# 7h1 heads



## Pontiachris (Oct 30, 2009)

i have a set of 7h1 heads off a 72 350 i knwo they have the larger 1.77 exhaust valve but the smaller 1.96 intake valve they would have much better compression than the 4x heads i have with 111cc chambers cause they have like 98cc or sumthin would it be good to put bigger valves in them and put them on my mild 455?


----------



## 646904GTO (Feb 10, 2008)

As with most Pontiac heads I have come across in over the years they probably need all new valves and guides. Don't go cheap here. Go ahead and have the bowls cut and hard seats installed, new guides(your choice bronze liners or bronze guides, but do them. All new valves! Don't forget to have the machinist cut all 16 guide towers for viton seals.

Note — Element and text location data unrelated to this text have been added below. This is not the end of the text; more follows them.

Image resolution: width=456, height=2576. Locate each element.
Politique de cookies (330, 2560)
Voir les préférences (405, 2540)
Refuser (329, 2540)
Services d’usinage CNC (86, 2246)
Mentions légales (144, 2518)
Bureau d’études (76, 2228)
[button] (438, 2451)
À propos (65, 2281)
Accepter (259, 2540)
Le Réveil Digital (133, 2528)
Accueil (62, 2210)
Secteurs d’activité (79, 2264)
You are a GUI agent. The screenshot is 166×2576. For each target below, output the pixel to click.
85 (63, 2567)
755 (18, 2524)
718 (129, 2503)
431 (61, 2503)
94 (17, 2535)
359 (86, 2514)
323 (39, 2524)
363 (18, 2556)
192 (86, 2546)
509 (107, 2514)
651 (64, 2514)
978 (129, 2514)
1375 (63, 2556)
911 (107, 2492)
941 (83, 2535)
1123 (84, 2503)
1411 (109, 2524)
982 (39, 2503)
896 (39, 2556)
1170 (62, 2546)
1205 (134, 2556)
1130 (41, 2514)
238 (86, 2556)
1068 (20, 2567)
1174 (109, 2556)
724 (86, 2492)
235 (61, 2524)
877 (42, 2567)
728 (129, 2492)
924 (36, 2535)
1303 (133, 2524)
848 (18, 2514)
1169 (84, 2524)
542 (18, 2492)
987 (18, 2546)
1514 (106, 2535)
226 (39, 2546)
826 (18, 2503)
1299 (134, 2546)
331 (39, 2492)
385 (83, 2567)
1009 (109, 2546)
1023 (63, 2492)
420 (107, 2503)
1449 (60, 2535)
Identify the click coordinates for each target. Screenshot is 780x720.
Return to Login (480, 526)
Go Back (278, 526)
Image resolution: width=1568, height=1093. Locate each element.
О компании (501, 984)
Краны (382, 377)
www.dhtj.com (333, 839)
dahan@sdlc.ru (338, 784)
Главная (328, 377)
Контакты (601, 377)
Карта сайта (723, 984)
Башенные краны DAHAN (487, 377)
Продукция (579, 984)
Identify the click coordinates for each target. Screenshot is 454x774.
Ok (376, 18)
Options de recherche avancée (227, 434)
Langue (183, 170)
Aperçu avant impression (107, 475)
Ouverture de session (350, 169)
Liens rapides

New springs too. Don't be afraid to throw $700+ at them. I raced stock heads for years on circle tracks, heads are where the power comes from. Those will be really nice on your 455.


----------



## assasn2k (Feb 10, 2009)

:agree but also, don't forget they have press in studs, which are junk. i would almost say go with a nice pair or rebuilt 6x and get them hand ported. you still need to get rid of the bottle neck studs and go to 7/16 all the way up. best of luck, i just swapped my junky 7h1's for a set of nice 6x-4 i hand ported. car screams now with that little 350.arty:


----------